### Work request
Copy all of the items below unchanged, except substitute "specific element" for every occurrence of "particular element".

(Exercise inputs begins)

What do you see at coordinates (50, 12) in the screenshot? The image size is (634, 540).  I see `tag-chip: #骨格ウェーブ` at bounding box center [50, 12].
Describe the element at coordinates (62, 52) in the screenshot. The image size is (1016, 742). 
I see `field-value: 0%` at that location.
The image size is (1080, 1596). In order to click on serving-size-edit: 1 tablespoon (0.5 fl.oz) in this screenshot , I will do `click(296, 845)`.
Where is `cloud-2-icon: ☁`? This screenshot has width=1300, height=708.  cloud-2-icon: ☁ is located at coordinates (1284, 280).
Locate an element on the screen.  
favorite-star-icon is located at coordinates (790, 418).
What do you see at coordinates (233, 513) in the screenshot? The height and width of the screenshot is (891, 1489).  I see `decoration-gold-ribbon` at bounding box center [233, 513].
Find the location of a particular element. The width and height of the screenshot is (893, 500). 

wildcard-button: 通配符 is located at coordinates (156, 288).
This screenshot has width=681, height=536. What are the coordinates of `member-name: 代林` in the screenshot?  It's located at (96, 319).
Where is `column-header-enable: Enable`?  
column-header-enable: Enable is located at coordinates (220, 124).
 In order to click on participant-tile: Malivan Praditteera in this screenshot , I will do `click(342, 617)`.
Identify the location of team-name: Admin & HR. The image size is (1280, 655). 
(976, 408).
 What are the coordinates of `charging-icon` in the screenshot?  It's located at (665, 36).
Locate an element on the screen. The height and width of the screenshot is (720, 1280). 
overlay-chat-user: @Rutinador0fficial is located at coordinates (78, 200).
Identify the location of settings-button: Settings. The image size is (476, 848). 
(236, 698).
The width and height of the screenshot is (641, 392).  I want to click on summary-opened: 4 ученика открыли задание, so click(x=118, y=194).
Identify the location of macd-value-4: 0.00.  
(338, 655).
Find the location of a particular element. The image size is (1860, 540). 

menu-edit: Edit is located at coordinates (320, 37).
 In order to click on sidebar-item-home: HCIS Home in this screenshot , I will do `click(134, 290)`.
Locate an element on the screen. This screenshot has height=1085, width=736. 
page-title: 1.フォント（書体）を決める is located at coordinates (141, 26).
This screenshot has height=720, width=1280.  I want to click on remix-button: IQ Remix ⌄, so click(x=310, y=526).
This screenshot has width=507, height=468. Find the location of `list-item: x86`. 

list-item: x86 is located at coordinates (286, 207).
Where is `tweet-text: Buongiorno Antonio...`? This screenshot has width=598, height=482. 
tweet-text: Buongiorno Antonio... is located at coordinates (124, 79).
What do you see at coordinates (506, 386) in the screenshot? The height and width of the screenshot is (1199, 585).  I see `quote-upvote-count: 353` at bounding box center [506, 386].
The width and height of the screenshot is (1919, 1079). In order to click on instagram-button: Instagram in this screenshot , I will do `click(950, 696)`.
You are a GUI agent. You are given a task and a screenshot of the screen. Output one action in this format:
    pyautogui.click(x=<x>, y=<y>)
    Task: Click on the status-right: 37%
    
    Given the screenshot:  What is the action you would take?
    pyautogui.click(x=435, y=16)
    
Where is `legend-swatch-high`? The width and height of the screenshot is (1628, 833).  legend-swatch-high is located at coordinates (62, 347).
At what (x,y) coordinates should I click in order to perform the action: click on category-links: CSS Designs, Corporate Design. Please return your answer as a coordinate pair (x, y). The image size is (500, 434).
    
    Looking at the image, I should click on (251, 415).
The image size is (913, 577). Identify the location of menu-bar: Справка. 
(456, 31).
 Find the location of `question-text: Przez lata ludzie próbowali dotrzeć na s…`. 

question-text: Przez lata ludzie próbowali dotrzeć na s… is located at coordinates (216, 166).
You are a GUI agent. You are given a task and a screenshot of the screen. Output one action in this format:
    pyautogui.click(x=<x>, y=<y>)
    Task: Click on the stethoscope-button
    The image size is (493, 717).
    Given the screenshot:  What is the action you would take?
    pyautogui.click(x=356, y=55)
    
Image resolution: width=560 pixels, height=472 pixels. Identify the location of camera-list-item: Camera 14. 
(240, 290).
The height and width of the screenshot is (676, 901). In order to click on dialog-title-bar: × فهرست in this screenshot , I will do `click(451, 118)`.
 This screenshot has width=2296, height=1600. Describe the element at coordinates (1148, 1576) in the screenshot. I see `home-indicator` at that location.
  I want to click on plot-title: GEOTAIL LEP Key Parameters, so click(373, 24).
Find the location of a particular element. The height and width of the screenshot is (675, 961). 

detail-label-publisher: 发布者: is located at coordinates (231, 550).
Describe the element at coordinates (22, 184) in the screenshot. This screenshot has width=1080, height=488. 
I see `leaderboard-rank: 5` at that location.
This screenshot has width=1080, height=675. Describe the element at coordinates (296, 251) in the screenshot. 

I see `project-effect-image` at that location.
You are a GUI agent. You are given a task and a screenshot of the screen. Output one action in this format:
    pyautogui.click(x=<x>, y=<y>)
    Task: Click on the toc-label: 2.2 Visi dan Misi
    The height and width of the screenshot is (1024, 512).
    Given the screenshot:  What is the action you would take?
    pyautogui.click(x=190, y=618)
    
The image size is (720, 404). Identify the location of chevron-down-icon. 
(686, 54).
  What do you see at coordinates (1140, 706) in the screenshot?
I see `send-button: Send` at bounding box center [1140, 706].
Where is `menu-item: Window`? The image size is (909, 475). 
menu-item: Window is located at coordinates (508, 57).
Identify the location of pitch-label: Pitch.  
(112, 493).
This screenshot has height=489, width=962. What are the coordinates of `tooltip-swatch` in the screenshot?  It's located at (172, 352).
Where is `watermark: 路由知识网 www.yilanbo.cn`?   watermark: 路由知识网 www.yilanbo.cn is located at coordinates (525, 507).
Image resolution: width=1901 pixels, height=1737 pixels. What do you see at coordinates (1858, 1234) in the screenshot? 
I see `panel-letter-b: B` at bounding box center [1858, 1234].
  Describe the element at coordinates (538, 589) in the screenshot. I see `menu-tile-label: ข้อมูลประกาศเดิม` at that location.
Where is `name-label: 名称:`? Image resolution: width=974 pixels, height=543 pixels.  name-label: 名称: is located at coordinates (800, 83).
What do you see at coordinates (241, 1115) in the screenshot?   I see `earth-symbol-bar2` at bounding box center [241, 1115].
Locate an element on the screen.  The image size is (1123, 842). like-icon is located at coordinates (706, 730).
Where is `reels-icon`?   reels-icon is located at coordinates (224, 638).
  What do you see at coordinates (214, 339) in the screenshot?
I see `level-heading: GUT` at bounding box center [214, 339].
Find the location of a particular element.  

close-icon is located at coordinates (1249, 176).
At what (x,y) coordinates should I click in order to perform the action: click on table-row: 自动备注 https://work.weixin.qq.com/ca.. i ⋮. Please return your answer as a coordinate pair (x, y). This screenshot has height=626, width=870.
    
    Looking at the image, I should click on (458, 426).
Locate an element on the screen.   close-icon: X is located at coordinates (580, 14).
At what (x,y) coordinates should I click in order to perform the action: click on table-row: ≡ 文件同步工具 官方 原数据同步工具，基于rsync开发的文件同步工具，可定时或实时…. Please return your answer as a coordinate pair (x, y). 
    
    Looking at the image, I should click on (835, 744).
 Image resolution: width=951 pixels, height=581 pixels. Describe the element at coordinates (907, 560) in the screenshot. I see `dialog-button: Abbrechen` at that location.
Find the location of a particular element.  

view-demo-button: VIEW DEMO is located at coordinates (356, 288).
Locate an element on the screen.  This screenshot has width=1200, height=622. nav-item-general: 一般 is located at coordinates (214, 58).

(Exercise inputs ends)

### Task answer
What do you see at coordinates (50, 12) in the screenshot? The image size is (634, 540).  I see `tag-chip: #骨格ウェーブ` at bounding box center [50, 12].
Describe the element at coordinates (62, 52) in the screenshot. The image size is (1016, 742). 
I see `field-value: 0%` at that location.
The image size is (1080, 1596). In order to click on serving-size-edit: 1 tablespoon (0.5 fl.oz) in this screenshot , I will do `click(296, 845)`.
Where is `cloud-2-icon: ☁`? This screenshot has width=1300, height=708.  cloud-2-icon: ☁ is located at coordinates (1284, 280).
Locate an element on the screen.  
favorite-star-icon is located at coordinates (790, 418).
What do you see at coordinates (233, 513) in the screenshot? The height and width of the screenshot is (891, 1489).  I see `decoration-gold-ribbon` at bounding box center [233, 513].
Find the location of a specific element. The width and height of the screenshot is (893, 500). 

wildcard-button: 通配符 is located at coordinates (156, 288).
This screenshot has width=681, height=536. What are the coordinates of `member-name: 代林` in the screenshot?  It's located at (96, 319).
Where is `column-header-enable: Enable`?  
column-header-enable: Enable is located at coordinates (220, 124).
 In order to click on participant-tile: Malivan Praditteera in this screenshot , I will do `click(342, 617)`.
Identify the location of team-name: Admin & HR. The image size is (1280, 655). 
(976, 408).
 What are the coordinates of `charging-icon` in the screenshot?  It's located at (665, 36).
Locate an element on the screen. The height and width of the screenshot is (720, 1280). 
overlay-chat-user: @Rutinador0fficial is located at coordinates (78, 200).
Identify the location of settings-button: Settings. The image size is (476, 848). 
(236, 698).
The width and height of the screenshot is (641, 392).  I want to click on summary-opened: 4 ученика открыли задание, so click(x=118, y=194).
Identify the location of macd-value-4: 0.00.  
(338, 655).
Find the location of a specific element. The image size is (1860, 540). 

menu-edit: Edit is located at coordinates (320, 37).
 In order to click on sidebar-item-home: HCIS Home in this screenshot , I will do `click(134, 290)`.
Locate an element on the screen. This screenshot has height=1085, width=736. 
page-title: 1.フォント（書体）を決める is located at coordinates (141, 26).
This screenshot has height=720, width=1280.  I want to click on remix-button: IQ Remix ⌄, so click(x=310, y=526).
This screenshot has width=507, height=468. Find the location of `list-item: x86`. 

list-item: x86 is located at coordinates (286, 207).
Where is `tweet-text: Buongiorno Antonio...`? This screenshot has width=598, height=482. 
tweet-text: Buongiorno Antonio... is located at coordinates (124, 79).
What do you see at coordinates (506, 386) in the screenshot? The height and width of the screenshot is (1199, 585).  I see `quote-upvote-count: 353` at bounding box center [506, 386].
The width and height of the screenshot is (1919, 1079). In order to click on instagram-button: Instagram in this screenshot , I will do `click(950, 696)`.
You are a GUI agent. You are given a task and a screenshot of the screen. Output one action in this format:
    pyautogui.click(x=<x>, y=<y>)
    Task: Click on the status-right: 37%
    
    Given the screenshot:  What is the action you would take?
    pyautogui.click(x=435, y=16)
    
Where is `legend-swatch-high`? The width and height of the screenshot is (1628, 833).  legend-swatch-high is located at coordinates (62, 347).
At what (x,y) coordinates should I click in order to perform the action: click on category-links: CSS Designs, Corporate Design. Please return your answer as a coordinate pair (x, y). The image size is (500, 434).
    
    Looking at the image, I should click on (251, 415).
The image size is (913, 577). Identify the location of menu-bar: Справка. 
(456, 31).
 Find the location of `question-text: Przez lata ludzie próbowali dotrzeć na s…`. 

question-text: Przez lata ludzie próbowali dotrzeć na s… is located at coordinates (216, 166).
You are a GUI agent. You are given a task and a screenshot of the screen. Output one action in this format:
    pyautogui.click(x=<x>, y=<y>)
    Task: Click on the stethoscope-button
    The image size is (493, 717).
    Given the screenshot:  What is the action you would take?
    pyautogui.click(x=356, y=55)
    
Image resolution: width=560 pixels, height=472 pixels. Identify the location of camera-list-item: Camera 14. 
(240, 290).
The height and width of the screenshot is (676, 901). In order to click on dialog-title-bar: × فهرست in this screenshot , I will do `click(451, 118)`.
 This screenshot has width=2296, height=1600. Describe the element at coordinates (1148, 1576) in the screenshot. I see `home-indicator` at that location.
  I want to click on plot-title: GEOTAIL LEP Key Parameters, so click(373, 24).
Find the location of a specific element. The height and width of the screenshot is (675, 961). 

detail-label-publisher: 发布者: is located at coordinates (231, 550).
Describe the element at coordinates (22, 184) in the screenshot. This screenshot has width=1080, height=488. 
I see `leaderboard-rank: 5` at that location.
This screenshot has width=1080, height=675. Describe the element at coordinates (296, 251) in the screenshot. 

I see `project-effect-image` at that location.
You are a GUI agent. You are given a task and a screenshot of the screen. Output one action in this format:
    pyautogui.click(x=<x>, y=<y>)
    Task: Click on the toc-label: 2.2 Visi dan Misi
    The height and width of the screenshot is (1024, 512).
    Given the screenshot:  What is the action you would take?
    pyautogui.click(x=190, y=618)
    
The image size is (720, 404). Identify the location of chevron-down-icon. 
(686, 54).
  What do you see at coordinates (1140, 706) in the screenshot?
I see `send-button: Send` at bounding box center [1140, 706].
Where is `menu-item: Window`? The image size is (909, 475). 
menu-item: Window is located at coordinates (508, 57).
Identify the location of pitch-label: Pitch.  
(112, 493).
This screenshot has height=489, width=962. What are the coordinates of `tooltip-swatch` in the screenshot?  It's located at (172, 352).
Where is `watermark: 路由知识网 www.yilanbo.cn`?   watermark: 路由知识网 www.yilanbo.cn is located at coordinates (525, 507).
Image resolution: width=1901 pixels, height=1737 pixels. What do you see at coordinates (1858, 1234) in the screenshot? 
I see `panel-letter-b: B` at bounding box center [1858, 1234].
  Describe the element at coordinates (538, 589) in the screenshot. I see `menu-tile-label: ข้อมูลประกาศเดิม` at that location.
Where is `name-label: 名称:`? Image resolution: width=974 pixels, height=543 pixels.  name-label: 名称: is located at coordinates (800, 83).
What do you see at coordinates (241, 1115) in the screenshot?   I see `earth-symbol-bar2` at bounding box center [241, 1115].
Locate an element on the screen.  The image size is (1123, 842). like-icon is located at coordinates (706, 730).
Where is `reels-icon`?   reels-icon is located at coordinates (224, 638).
  What do you see at coordinates (214, 339) in the screenshot?
I see `level-heading: GUT` at bounding box center [214, 339].
Find the location of a specific element.  

close-icon is located at coordinates (1249, 176).
At what (x,y) coordinates should I click in order to perform the action: click on table-row: 自动备注 https://work.weixin.qq.com/ca.. i ⋮. Please return your answer as a coordinate pair (x, y). This screenshot has height=626, width=870.
    
    Looking at the image, I should click on (458, 426).
Locate an element on the screen.   close-icon: X is located at coordinates (580, 14).
At what (x,y) coordinates should I click in order to perform the action: click on table-row: ≡ 文件同步工具 官方 原数据同步工具，基于rsync开发的文件同步工具，可定时或实时…. Please return your answer as a coordinate pair (x, y). 
    
    Looking at the image, I should click on (835, 744).
 Image resolution: width=951 pixels, height=581 pixels. Describe the element at coordinates (907, 560) in the screenshot. I see `dialog-button: Abbrechen` at that location.
Find the location of a specific element.  

view-demo-button: VIEW DEMO is located at coordinates (356, 288).
Locate an element on the screen.  This screenshot has width=1200, height=622. nav-item-general: 一般 is located at coordinates (214, 58).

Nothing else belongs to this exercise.